:: Task material ::

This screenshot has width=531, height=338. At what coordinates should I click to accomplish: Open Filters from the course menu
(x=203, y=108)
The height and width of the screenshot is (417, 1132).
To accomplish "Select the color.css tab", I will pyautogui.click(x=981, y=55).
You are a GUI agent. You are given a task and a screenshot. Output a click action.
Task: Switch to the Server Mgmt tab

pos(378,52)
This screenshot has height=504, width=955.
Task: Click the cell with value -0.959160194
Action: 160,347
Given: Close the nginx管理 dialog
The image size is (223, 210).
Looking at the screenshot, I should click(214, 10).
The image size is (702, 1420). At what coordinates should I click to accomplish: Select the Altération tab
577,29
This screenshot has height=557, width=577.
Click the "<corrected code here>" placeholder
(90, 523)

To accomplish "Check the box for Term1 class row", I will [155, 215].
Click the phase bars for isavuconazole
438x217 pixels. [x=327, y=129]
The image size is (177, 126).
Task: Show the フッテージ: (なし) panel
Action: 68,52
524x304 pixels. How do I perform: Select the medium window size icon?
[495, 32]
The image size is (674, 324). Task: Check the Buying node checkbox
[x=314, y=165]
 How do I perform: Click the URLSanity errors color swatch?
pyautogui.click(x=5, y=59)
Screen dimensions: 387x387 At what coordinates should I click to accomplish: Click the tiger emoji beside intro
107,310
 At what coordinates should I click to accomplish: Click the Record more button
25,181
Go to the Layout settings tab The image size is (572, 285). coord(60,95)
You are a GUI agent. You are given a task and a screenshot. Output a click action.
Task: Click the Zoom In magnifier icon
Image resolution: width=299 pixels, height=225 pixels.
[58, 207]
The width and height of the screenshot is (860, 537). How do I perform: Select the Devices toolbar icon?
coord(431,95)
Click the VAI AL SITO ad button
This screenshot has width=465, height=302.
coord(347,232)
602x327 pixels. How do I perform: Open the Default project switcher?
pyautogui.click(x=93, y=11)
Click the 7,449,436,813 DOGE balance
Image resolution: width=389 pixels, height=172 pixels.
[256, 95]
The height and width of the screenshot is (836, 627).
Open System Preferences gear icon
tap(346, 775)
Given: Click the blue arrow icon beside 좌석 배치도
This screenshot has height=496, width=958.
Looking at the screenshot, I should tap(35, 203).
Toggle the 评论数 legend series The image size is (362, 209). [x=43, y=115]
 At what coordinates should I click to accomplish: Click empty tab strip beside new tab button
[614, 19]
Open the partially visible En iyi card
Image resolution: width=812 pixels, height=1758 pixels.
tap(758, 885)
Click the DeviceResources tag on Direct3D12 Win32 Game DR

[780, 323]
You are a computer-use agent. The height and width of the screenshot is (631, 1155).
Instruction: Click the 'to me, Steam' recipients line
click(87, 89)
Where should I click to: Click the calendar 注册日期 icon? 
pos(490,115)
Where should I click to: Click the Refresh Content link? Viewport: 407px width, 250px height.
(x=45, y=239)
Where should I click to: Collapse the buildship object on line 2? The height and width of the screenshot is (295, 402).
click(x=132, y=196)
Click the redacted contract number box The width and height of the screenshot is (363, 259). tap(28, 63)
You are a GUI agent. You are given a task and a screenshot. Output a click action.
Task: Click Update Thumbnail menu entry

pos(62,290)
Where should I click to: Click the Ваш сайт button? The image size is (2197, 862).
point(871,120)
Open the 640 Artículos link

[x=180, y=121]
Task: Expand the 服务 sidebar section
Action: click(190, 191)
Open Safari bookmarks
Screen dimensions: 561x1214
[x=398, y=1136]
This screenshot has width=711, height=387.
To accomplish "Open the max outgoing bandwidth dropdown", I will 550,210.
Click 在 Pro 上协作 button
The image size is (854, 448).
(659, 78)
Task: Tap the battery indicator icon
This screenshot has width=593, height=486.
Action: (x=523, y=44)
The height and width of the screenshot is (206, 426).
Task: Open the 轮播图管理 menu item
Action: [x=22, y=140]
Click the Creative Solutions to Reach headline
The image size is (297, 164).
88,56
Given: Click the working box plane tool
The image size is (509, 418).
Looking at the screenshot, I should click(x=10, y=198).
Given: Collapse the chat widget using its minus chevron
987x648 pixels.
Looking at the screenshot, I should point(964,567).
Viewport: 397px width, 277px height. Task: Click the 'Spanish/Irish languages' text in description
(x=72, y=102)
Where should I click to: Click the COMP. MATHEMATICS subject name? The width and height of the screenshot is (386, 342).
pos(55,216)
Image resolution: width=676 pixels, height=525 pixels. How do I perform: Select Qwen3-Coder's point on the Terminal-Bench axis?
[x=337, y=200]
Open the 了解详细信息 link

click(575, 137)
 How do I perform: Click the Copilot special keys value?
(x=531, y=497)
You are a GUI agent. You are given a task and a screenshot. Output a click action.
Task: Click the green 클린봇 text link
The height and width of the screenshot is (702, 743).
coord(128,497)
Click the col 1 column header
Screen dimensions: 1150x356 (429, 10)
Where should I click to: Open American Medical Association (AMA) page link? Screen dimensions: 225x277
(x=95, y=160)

:::

Scan the records above for the lines holding "Open System Preferences gear icon" and "Click the redacted". Transcribe those two and every line between them word for word, and no others.

Open System Preferences gear icon
tap(346, 775)
Given: Click the blue arrow icon beside 좌석 배치도
This screenshot has height=496, width=958.
Looking at the screenshot, I should tap(35, 203).
Toggle the 评论数 legend series The image size is (362, 209). [x=43, y=115]
 At what coordinates should I click to accomplish: Click empty tab strip beside new tab button
[614, 19]
Open the partially visible En iyi card
Image resolution: width=812 pixels, height=1758 pixels.
tap(758, 885)
Click the DeviceResources tag on Direct3D12 Win32 Game DR

[780, 323]
You are a computer-use agent. The height and width of the screenshot is (631, 1155).
Instruction: Click the 'to me, Steam' recipients line
click(87, 89)
Where should I click to: Click the calendar 注册日期 icon? 
pos(490,115)
Where should I click to: Click the Refresh Content link? Viewport: 407px width, 250px height.
(x=45, y=239)
Where should I click to: Collapse the buildship object on line 2? The height and width of the screenshot is (295, 402).
click(x=132, y=196)
Click the redacted contract number box The width and height of the screenshot is (363, 259). tap(28, 63)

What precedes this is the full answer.